● **REQUEST A**
Answer each question from the passage on North Dakota and the tax bill, one per line:
(i) Which website released the study comparing the 50 states?
(ii) According to that study, how does North Dakota's state government rank on dependence on federal funds for its annual revenue?
(iii) How much does the tax bill add to the U.S. deficit?
● **REQUEST B**
Summarize the passage on North Dakota and the tax bill in two sentences.
● **REQUEST C**
From the passage on North Dakota and the tax bill, translate this sentence into Spanish: "North Dakotans are proud of our self-reliance and independent way of life."
— START SUPPLIED PASSAGE —
North Dakotans are proud of our self-reliance and independent way of life. The sweeping tax bill that was just rushed through Congress, without a single hearing, has placed that way of life at risk.
The personal finance website WalletHub released a study comparing the 50 states on how dependent they are on federal support in 2017. North Dakota can cheer that its state government is the least dependent on federal funds for its annual revenue. However, the study found that North Dakota residents themselves were more dependent on federal funds than in any other state. Why the drastic difference?
The answer is simple. Farm bill program payments to North Dakota agricultural producers, landowners and residents. The tax bill directly threatens farm bill program funding by adding $500 billion to $1.5 trillion to the U.S. deficit. Yes, U.S. debt increased by that much every year since the 2008 financial crisis due to bank bailouts, tax cuts and stimulus programs. However, should the people that crashed the world economy ten years ago receive the largest benefits of the current tax bill? This tax bill steals from Peter's crop insurance to help pay for Paul's private jet and to grow his stock portfolio.
— END SUPPLIED PASSAGE —
— START INFORMATION SUPPLIED —
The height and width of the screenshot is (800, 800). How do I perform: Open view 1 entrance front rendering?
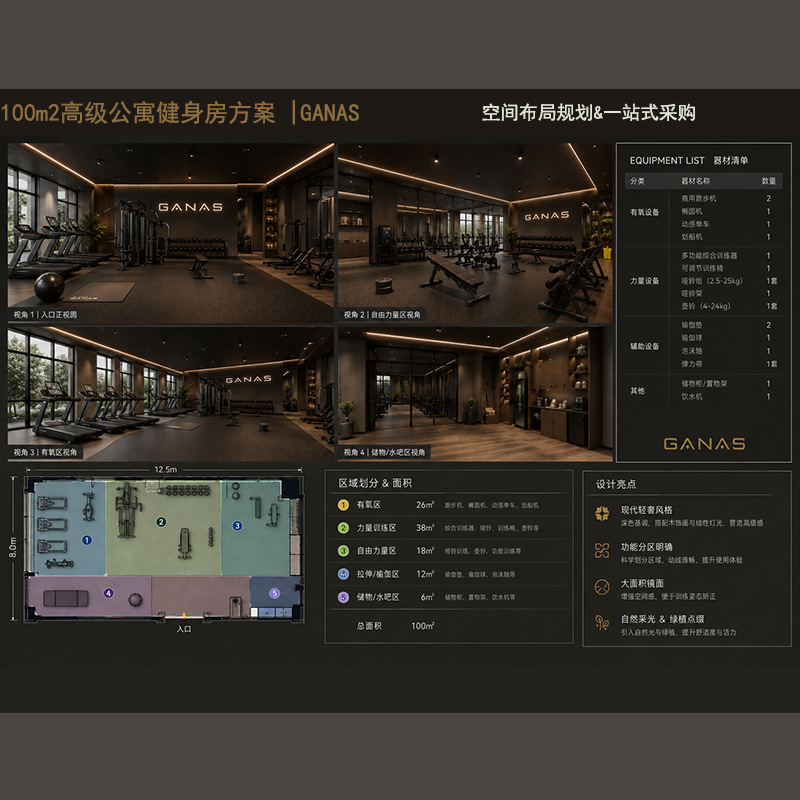click(x=170, y=233)
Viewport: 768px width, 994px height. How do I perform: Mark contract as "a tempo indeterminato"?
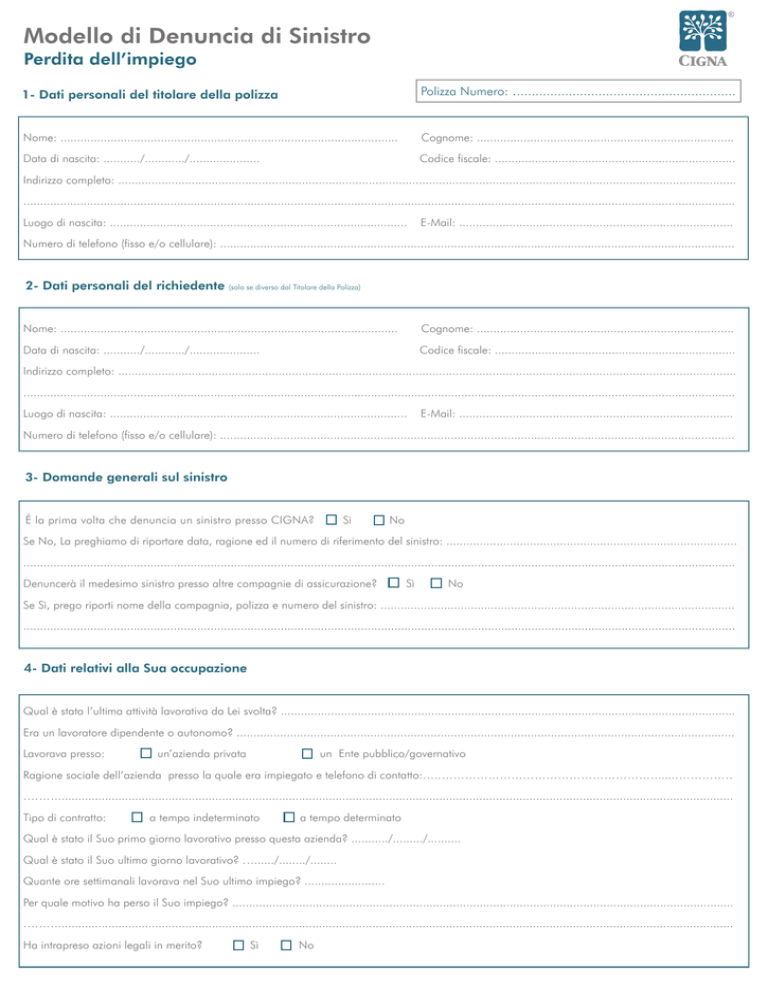pyautogui.click(x=138, y=818)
— END INFORMATION SUPPLIED —
● **RESULT A**
(i) WalletHub
(ii) It is the least dependent of the 50 states.
(iii) $500 billion to $1.5 trillion

● **RESULT B**
A WalletHub study of 2017 found that North Dakota's state government was the least dependent on federal funds for its annual revenue, but its residents were more dependent on federal funds than those of any other state, a difference the passage attributes to farm bill program payments. The passage argues that the tax bill, rushed through Congress without a single hearing, threatens that funding by adding $500 billion to $1.5 trillion to the deficit, and it questions whether the people who crashed the world economy ten years ago should receive the bill's largest benefits.

● **RESULT C**
Los habitantes de Dakota del Norte estamos orgullosos de nuestra autosuficiencia y de nuestra forma de vida independiente.